Please reproduce the lines that start with the line containing "This screenshot has" and end with the line containing "coord(651,233)", including both, and leave the pictures out.

Records provided:
+===+

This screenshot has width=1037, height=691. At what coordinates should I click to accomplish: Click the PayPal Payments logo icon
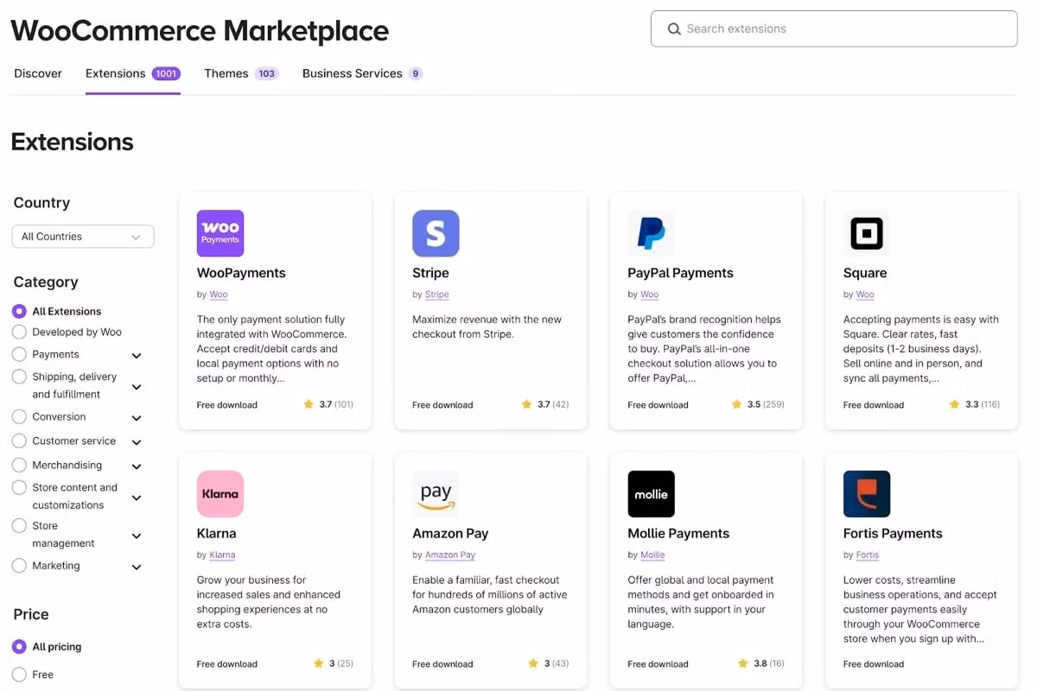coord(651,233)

+===+

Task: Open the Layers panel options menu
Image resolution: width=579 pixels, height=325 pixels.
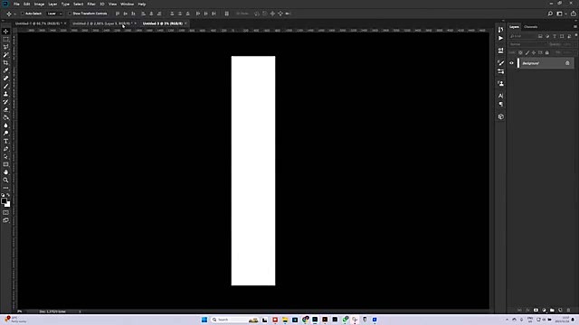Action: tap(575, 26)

+===+

Output for this task:
This screenshot has width=1037, height=691. At what coordinates should I click to accomplish: Click the PayPal Payments logo icon
coord(651,233)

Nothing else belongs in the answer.